__Records shown__
------------------------------------------------------------

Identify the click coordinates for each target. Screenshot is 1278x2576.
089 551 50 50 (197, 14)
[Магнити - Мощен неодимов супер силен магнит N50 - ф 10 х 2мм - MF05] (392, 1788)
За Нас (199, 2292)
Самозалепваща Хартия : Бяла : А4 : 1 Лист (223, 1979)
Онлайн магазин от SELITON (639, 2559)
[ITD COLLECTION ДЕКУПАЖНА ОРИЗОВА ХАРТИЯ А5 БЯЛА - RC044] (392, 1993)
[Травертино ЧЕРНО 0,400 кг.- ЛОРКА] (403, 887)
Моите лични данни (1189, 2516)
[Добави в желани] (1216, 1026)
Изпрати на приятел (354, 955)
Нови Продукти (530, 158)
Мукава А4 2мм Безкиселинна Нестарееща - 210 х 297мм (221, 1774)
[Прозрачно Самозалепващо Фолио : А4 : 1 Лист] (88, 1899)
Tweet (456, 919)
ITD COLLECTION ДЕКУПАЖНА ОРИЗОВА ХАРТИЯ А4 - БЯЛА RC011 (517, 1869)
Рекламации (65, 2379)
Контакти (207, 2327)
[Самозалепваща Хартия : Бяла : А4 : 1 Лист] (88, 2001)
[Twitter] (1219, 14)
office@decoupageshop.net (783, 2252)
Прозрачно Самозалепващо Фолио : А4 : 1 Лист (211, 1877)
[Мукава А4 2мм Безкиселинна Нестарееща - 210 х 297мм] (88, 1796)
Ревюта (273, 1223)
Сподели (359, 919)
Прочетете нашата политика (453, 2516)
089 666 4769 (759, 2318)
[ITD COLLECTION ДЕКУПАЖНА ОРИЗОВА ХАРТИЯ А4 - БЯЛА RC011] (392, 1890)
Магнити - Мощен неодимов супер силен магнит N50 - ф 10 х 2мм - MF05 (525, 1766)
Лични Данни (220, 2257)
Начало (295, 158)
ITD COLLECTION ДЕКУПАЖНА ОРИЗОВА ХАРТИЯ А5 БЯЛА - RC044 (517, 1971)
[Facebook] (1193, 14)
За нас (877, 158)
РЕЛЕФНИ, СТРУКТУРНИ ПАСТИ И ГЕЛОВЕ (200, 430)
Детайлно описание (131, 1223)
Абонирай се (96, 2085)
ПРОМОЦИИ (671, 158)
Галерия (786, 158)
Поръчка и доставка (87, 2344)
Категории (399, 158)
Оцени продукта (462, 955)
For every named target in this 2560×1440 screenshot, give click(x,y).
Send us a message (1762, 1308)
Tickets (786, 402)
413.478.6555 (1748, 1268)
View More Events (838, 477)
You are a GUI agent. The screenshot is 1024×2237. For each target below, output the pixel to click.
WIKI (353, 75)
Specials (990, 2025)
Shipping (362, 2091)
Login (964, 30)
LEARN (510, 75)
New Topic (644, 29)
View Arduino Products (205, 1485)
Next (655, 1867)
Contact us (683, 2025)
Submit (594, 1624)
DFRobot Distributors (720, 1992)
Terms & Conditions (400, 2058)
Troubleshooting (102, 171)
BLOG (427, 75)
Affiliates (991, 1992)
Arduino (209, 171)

------------------------------------------------------------

__Exercise aim__
Extract, from the material above, each line holding the word "Мукава".

__Answer to the exercise__
Мукава А4 2мм Безкиселинна Нестарееща - 210 х 297мм (221, 1774)
[Мукава А4 2мм Безкиселинна Нестарееща - 210 х 297мм] (88, 1796)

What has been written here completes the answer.